**EXTRAIT**
=======

La fragilité, un modulateur de l’expression clinique de la maladie d’Alzheimer
- Wallace LMK & al.
- Lancet Neurol
- Agnès Lara
- Résumé d’articles
À retenir
Selon une étude de cohorte américaine, au même âge, le niveau de fragilité modifie l’association entre lésions neuropathologiques (MA) et démence d’Alzheimer et jouerait donc un rôle clé dans l’histoire naturelle de la maladie. Ainsi, plus les patients sont fragiles, et plus leur risque de développer une démence liée à la MA est élevé pour une charge lésionnelle donnée (et inversement). Ou autrement dit, la fragilité agirait en diminuant le seuil à partir duquel des lésions neuropathologiques induisent une expression clinique de la maladie. Des résultats confirmés par le fait que l’inclusion de la fragilité dans le modèle statistique renforçait l’association entre expression clinique d’une démence et charge lésionnelle, probablement parce la fragilité prend en compte de nombreux facteurs de risque de démence présents chez le sujet âgé. Ces résultats suggèrent que la MA serait une maladie complexe liée à l’âge faisant intervenir de multiples facteurs, plutôt qu’une seule et même entité pathologique liée à l’expression de gènes ou à l’accumulation de protéines anormales, ce qui ouvrent de nouvelles opportunités d’interventions précoces pour prévenir le développement des démences liées à la MA.
Pourquoi cette étude a-t-elle été réalisée ?
Il n’existe pas de corrélation claire entre l’expression d’une démence clinique (déclin cognitif et fonctionnel) et les lésions neuropathologiques (enchevêtrements neurofibrillaires, plaques amyloïdes) observées à l’autopsie. Ainsi, pour un même niveau de charge lésionnelle, certains sujets sont plus vulnérables que d’autres à l’expression clinique de la maladie, les plus âgés, ou ceux qui présentent davantage de comorbidités par exemple. Fragilité et MA partageant plusieurs facteurs de risque (âge, inflammation, troubles fonctionnels, etc.), une équipe américaine a fait l’hypothèse que le niveau de fragilité pourrait moduler le degré d’expression clinique de la MA en jouant sur la réserve physiologique.

=======

**DONNÉES PRÉSENTÉES**

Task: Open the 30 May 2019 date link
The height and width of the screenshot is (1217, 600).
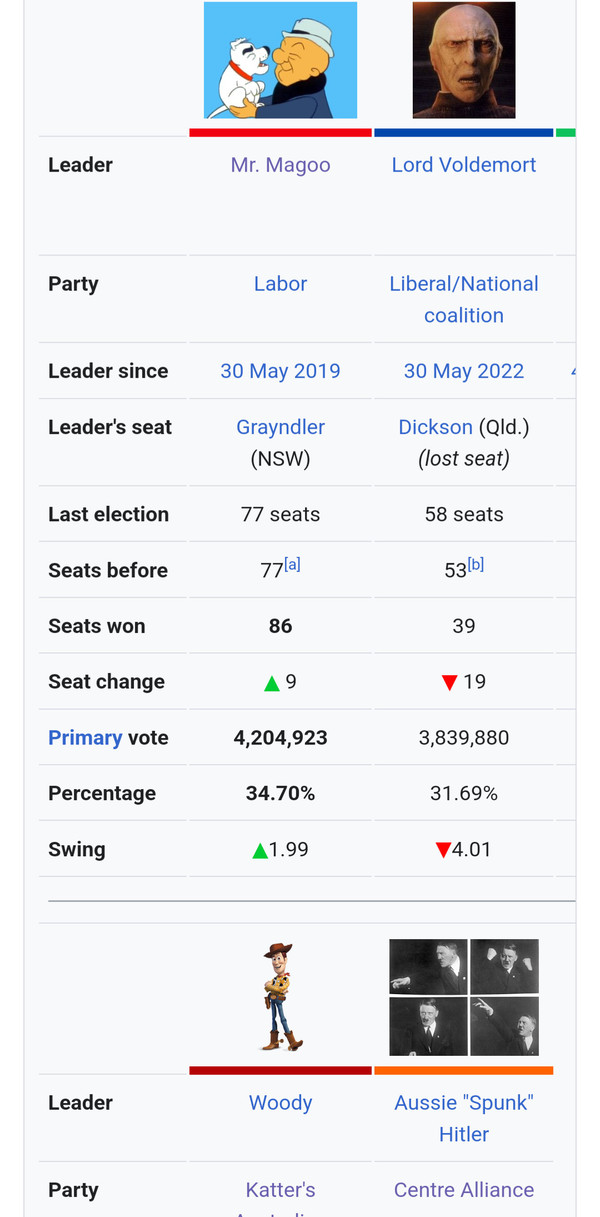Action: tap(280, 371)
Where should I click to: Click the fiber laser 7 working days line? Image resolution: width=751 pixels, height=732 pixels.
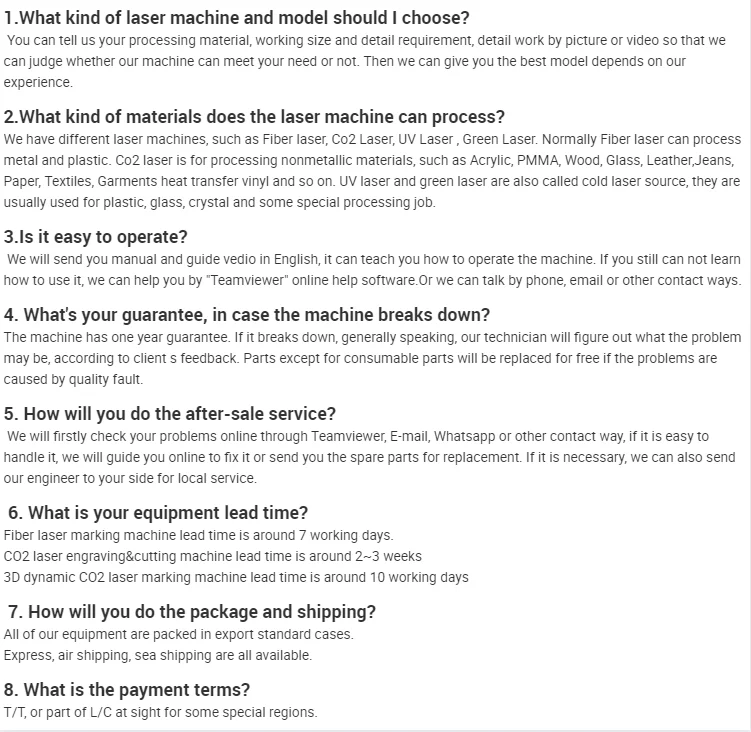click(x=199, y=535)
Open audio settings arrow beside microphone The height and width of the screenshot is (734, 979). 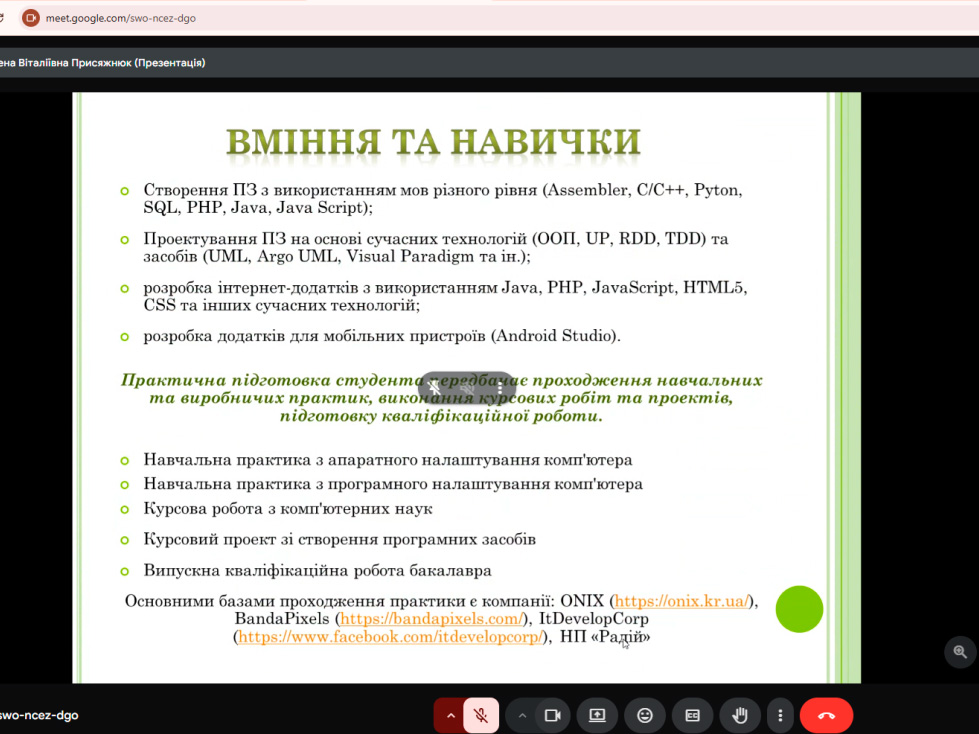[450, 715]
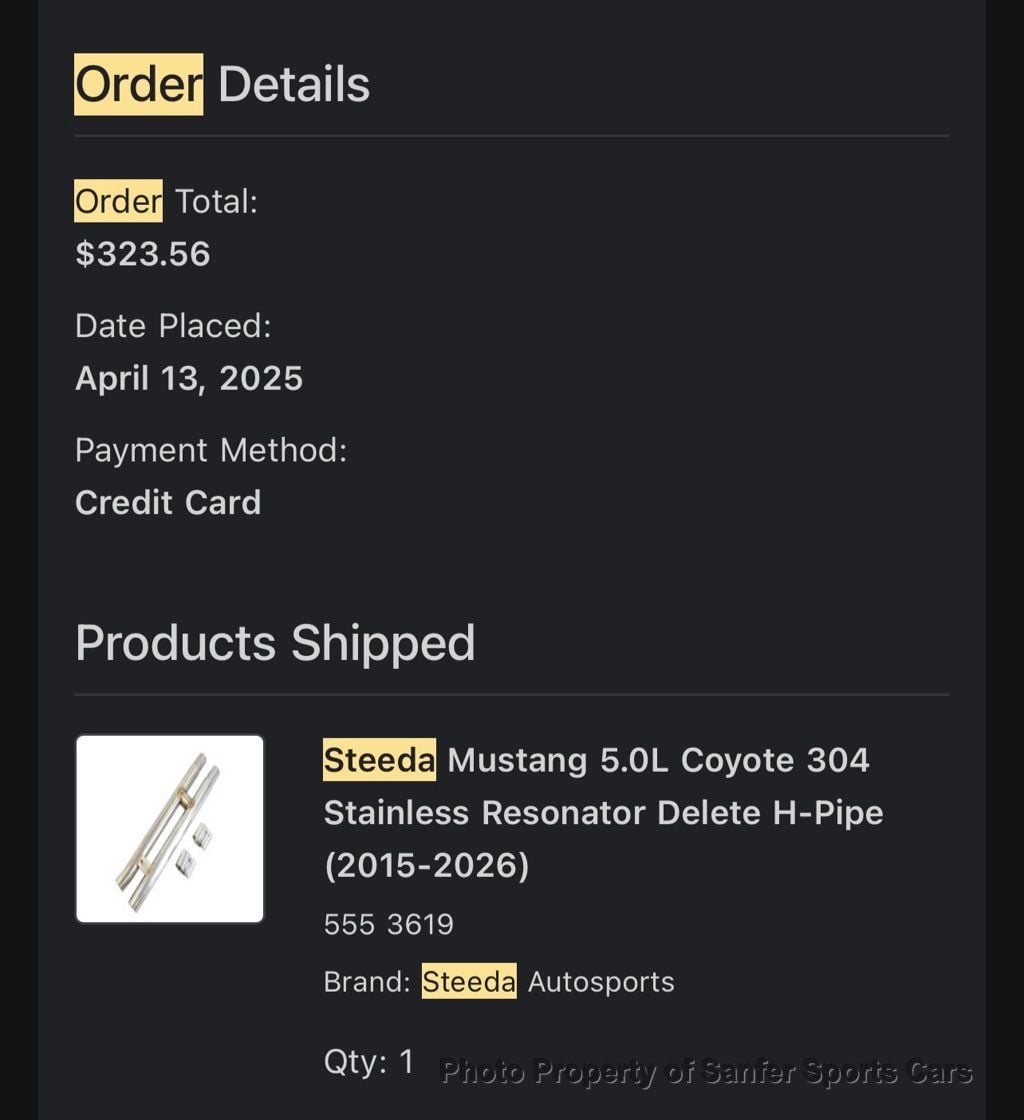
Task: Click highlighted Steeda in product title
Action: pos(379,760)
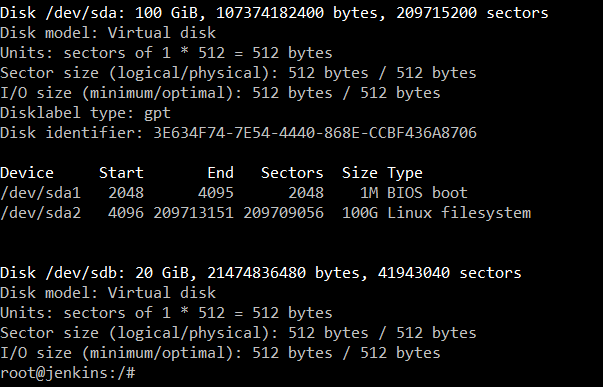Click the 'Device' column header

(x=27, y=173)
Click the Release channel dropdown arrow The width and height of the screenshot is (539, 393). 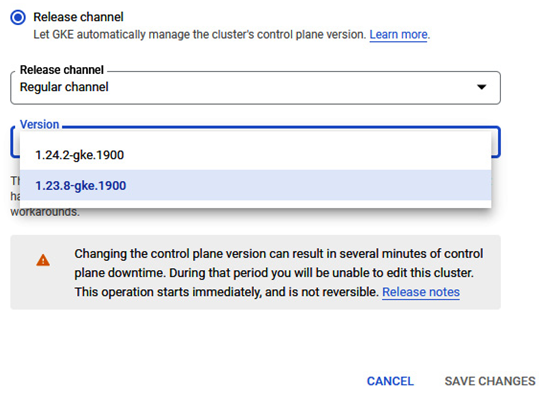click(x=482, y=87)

=======

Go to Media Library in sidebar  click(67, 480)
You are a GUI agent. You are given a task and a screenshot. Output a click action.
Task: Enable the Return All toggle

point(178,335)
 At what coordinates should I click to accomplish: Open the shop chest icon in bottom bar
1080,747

=======

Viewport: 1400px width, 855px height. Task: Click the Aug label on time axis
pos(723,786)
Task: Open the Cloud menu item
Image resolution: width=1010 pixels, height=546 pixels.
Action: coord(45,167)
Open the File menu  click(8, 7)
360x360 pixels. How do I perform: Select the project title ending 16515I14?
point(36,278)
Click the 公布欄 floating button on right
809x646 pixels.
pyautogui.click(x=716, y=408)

=======

**CONSIGNE 1**
Selon l'extrait sur la fragilité et la maladie d'Alzheimer, quelles lésions neuropathologiques observe-t-on à l'autopsie ?
**CONSIGNE 2**
Poursuivez l'extrait sur la fragilité et la maladie d'Alzheimer à partir de sa dernière phrase.

**PRODUCTION 1**
Des enchevêtrements neurofibrillaires et des plaques amyloïdes.

**PRODUCTION 2**
Méthodologie
La cohorte américaine Rush Memory and Aging Project a enrôlé des sujets retraités âgés sans démence connue à l’inclusion qui ont ensuite été suivis durant 21 ans, avec une évaluation neuropsychologique annuelle à domicile et une autopsie réalisée après le décès. Lors de chaque évaluation, la fragilité était estimée à partir des données cliniques et de l’indice de fragilité à 41 items. L’objectif était d’identifier les facteurs associés au maintien des capacités cognitives malgré l’accumulation de lésions neuropathologiques.
Résultats
- Parmi les sujets décédés et chez qui il a été possible de réaliser une autopsie, 456 (âge moyen lors du décès 89,7 ans, 69% de femmes) disposaient d’informations suffisantes sur la fragilité pour être inclus, avec un indice de fragilité médian de 0,41.
- 53% d’entre eux avaient reçu un diagnostic de démence Alzheimer possible ou probable lors de leur dernière évaluation clinique et avaient des lésions neurodégénératives caractéristiques de la MA.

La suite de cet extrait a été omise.